The samples being reported on here derive from a 50 kg composite sample of Miller graphite, which was the subject of a flotation concentration flow-sheet optimization program being conducted by SGS Canada Inc. The sample was composed of material collected from the VN3 showing, and material found in stockpiles which are believed to date back to the historic Miller mine operations, in roughly equal amounts. The surface distance between the two sampling sites is approximately 460 metres. The crushing and screening of the 50 kg composite resulted in thorough homogenization of the graphitic material, prior to the flotation tests.

SGS has identified an opportunity that may increase the carbon content of the +48 mesh and +32 mesh size fractions further through an adjustment of the flotation circuit and conditions. This test work is scheduled to be completed later this week and analytical results are expected to be available within the following two weeks.
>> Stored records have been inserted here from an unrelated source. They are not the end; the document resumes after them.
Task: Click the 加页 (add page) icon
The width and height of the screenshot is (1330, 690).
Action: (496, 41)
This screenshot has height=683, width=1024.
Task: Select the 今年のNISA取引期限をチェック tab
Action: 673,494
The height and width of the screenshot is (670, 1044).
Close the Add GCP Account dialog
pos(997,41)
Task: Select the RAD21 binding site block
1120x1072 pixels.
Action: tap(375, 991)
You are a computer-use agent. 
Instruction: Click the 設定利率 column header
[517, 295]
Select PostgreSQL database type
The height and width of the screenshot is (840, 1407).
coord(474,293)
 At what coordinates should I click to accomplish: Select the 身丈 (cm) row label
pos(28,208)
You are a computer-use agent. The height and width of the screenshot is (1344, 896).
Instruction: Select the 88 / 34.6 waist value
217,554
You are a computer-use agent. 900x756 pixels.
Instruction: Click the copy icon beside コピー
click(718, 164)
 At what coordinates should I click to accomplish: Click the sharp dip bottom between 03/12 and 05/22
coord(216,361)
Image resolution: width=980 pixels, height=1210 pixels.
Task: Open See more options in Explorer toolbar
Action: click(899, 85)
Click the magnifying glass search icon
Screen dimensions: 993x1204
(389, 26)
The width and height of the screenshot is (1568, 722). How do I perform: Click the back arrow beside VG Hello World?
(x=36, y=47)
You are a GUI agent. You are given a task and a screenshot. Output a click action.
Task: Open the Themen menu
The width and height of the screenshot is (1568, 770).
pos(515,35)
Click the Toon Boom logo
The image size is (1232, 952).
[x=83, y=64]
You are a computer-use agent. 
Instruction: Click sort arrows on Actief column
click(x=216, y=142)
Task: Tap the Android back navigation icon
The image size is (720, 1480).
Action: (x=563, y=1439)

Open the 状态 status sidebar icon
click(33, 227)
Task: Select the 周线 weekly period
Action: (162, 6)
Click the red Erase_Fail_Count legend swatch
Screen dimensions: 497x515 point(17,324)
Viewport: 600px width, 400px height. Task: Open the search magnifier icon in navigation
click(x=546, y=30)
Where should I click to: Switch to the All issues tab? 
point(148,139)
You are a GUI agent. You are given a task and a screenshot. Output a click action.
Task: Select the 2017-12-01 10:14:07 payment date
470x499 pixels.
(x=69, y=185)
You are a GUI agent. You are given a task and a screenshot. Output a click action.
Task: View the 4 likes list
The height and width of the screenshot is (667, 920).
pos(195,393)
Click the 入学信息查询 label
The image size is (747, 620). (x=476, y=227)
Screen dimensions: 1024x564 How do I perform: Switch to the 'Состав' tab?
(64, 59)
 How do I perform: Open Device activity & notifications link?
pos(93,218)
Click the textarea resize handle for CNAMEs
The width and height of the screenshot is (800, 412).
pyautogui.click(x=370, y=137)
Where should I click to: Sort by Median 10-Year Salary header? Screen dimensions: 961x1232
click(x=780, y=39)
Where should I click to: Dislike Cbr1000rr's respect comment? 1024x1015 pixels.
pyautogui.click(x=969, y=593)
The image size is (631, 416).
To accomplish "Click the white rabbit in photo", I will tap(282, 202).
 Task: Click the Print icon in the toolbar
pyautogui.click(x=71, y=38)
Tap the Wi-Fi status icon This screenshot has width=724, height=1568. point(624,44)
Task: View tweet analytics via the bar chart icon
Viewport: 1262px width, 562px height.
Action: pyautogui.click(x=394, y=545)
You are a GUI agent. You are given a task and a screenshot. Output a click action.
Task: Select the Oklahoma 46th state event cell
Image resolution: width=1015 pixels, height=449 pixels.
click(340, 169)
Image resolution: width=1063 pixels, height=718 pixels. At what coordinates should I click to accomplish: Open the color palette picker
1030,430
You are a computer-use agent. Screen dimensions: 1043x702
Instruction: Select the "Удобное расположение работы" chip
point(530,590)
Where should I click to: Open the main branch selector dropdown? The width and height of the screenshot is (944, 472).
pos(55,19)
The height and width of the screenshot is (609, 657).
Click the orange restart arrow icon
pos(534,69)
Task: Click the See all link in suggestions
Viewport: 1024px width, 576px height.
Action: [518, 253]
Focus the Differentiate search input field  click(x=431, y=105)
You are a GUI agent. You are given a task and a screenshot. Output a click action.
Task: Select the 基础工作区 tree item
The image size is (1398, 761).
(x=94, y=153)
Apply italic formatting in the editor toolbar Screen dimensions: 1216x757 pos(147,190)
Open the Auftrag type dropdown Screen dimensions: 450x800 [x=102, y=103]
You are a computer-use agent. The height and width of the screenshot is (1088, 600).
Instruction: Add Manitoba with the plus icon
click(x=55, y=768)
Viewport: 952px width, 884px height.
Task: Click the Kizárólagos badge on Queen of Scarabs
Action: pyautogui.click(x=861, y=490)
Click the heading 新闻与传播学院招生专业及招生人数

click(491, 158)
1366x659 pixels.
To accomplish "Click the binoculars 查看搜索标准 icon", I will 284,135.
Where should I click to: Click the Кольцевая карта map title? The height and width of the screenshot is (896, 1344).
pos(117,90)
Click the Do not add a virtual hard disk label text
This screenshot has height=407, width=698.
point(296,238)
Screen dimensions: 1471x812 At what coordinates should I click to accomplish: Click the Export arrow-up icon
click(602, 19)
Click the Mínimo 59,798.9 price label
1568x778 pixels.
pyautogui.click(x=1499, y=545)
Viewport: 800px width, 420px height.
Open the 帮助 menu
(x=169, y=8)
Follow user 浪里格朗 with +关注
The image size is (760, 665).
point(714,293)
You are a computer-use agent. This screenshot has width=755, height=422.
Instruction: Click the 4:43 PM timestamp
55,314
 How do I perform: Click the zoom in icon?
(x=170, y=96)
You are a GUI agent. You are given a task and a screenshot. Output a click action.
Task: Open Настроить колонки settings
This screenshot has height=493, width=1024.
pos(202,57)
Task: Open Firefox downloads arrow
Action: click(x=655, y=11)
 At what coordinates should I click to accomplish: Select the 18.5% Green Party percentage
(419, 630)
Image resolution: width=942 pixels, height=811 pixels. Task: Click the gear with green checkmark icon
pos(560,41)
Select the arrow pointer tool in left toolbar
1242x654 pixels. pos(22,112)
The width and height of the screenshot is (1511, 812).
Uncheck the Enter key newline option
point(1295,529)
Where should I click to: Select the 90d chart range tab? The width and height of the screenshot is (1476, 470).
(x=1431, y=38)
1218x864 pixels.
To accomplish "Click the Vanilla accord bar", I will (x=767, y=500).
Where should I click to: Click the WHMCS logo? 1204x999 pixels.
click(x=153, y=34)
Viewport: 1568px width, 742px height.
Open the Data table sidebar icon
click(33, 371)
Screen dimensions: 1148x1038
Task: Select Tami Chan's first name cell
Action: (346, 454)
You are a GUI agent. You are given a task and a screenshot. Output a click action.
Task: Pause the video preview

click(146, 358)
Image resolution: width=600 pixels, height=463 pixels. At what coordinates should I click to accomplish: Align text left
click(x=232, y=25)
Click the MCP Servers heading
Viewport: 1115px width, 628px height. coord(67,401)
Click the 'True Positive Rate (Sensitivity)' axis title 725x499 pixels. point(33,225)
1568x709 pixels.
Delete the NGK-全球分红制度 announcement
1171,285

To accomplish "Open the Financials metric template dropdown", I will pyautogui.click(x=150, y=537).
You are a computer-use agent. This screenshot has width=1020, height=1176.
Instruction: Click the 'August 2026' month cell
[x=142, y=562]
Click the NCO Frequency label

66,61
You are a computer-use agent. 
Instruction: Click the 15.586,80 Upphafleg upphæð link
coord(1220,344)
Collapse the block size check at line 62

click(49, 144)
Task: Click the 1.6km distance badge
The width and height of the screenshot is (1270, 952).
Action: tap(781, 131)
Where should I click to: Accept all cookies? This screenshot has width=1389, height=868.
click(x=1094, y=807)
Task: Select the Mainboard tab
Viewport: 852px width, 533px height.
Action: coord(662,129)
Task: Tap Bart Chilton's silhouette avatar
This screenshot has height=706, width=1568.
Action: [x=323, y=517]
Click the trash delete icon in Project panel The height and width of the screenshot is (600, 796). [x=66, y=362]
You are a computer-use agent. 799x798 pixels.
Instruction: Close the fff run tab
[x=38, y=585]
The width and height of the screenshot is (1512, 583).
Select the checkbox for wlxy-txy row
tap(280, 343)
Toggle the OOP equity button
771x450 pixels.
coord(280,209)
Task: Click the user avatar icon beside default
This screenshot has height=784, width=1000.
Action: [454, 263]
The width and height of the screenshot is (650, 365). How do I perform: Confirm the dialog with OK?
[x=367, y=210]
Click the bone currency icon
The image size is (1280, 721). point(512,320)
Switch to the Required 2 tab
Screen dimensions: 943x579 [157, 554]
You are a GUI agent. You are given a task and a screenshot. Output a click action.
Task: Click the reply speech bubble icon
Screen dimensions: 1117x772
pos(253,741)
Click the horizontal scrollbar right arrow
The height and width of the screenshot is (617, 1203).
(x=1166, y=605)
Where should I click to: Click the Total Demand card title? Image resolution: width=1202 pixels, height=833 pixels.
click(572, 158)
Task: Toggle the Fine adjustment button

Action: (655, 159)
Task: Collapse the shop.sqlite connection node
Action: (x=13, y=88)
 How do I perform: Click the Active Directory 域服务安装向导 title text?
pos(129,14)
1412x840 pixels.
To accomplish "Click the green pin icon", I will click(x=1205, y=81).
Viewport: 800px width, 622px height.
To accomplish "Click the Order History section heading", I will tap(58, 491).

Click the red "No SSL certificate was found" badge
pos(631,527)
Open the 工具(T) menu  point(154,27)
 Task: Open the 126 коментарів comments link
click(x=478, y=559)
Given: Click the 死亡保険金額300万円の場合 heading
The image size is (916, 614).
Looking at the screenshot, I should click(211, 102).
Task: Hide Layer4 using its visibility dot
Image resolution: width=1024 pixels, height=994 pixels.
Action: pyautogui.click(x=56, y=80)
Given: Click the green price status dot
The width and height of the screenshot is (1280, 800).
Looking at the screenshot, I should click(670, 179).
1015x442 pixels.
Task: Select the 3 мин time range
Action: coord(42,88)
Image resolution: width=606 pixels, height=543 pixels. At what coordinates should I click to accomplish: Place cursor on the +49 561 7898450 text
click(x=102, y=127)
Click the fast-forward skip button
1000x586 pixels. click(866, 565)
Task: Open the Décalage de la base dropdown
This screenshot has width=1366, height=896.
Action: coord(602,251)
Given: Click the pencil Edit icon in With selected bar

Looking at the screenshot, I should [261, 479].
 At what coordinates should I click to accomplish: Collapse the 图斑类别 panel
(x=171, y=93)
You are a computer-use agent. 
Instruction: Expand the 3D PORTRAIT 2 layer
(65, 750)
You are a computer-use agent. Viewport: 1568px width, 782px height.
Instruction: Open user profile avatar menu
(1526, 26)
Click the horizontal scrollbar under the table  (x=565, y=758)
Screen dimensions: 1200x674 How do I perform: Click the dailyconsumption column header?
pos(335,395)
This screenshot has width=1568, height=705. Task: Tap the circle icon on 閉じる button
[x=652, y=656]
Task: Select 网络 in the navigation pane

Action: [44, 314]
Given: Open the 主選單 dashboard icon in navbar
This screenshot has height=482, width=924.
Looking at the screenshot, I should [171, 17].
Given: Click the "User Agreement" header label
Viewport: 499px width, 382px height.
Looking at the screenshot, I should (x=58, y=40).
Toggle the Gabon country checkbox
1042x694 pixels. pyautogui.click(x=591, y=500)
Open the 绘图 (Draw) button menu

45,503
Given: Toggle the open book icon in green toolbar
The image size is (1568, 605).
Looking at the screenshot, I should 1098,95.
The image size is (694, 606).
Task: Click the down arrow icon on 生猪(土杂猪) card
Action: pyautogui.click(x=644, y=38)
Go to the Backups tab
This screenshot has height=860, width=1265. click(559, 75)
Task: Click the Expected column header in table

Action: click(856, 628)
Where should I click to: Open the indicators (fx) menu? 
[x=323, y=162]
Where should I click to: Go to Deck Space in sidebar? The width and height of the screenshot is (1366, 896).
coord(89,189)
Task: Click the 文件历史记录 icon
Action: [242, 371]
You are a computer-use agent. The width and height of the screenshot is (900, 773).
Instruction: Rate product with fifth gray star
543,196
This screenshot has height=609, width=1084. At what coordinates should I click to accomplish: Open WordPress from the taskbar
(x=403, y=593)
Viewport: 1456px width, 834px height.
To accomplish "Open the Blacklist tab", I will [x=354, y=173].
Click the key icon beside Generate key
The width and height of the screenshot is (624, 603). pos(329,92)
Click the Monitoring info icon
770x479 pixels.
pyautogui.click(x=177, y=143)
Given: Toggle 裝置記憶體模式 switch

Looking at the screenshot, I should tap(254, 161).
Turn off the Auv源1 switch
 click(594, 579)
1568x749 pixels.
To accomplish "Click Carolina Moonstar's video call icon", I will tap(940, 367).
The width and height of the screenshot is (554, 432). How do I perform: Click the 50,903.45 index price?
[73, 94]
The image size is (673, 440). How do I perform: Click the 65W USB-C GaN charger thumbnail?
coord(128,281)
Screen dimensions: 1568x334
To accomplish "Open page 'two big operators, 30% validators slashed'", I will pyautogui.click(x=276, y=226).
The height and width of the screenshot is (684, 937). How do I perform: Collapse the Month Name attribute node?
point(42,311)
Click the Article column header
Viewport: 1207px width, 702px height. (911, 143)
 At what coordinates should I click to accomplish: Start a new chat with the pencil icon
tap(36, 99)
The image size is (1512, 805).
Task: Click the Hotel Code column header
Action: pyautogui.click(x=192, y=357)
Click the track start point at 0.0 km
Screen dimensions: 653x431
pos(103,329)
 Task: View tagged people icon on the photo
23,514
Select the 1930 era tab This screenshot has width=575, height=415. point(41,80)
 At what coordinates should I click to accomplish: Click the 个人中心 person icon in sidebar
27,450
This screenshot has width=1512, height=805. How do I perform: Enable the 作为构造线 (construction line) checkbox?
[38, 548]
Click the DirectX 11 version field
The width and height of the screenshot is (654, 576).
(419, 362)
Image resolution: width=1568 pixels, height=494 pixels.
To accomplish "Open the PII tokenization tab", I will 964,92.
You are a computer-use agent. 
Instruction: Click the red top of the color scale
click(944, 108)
Canada Carbon’s Executive Chairman and CEO, Mr. R. Bruce Duncan, commented, “We are very pleased to learn that this composite sample with a surface distance of 460 metres between sampling sites on the Miller Mine graphite property meets the equivalent boron content nuclear purity standard by flotation concentration alone.  The results we report today re-affirm that the Miller hydrothermal lump/vein graphite is nuclear grade material, as we first reported on October 15, 2013. But what sets these new results apart from that earlier work is that the nuclear purity threshold was achieved without hydrometallurgical processing of any sort. Today, six different tests confirm the purity of the Miller graphite.”

Laboratory Procedures

Glow-Discharge Mass-Spectrometry (GD-MS)

Three samples of this high-purity material were submitted to Evans Analytical Group, Liverpool NY (EAG-NY), where they were prepared for chemical survey analysis by GD-MS. In this method, the sample (graphite) is mounted as the cathode in the glow discharge cell and analyzed directly. Argon is generally used as the discharge (plasma) gas, which atomizes the sample. Atomized species diffuse into the discharge plasma, where they are ionized. Carbon ions together with analyte ions (deemed impurities, here) are then extracted from the cell and accelerated into the mass analyzer for detection. The plasma atomization process continues until a sufficient mass of the sample has been atomized, to ensure that the acquired results are representative of the analyzed sample. The mass spectrometer determines the ion beam ratios of analyte ions versus carbon ions, thereby identifying the elements present in the sample, and their mass fractions. Reference sample analysis is used to determine the relative sensitivity factors for each element, which then determines the limits of detection for each element.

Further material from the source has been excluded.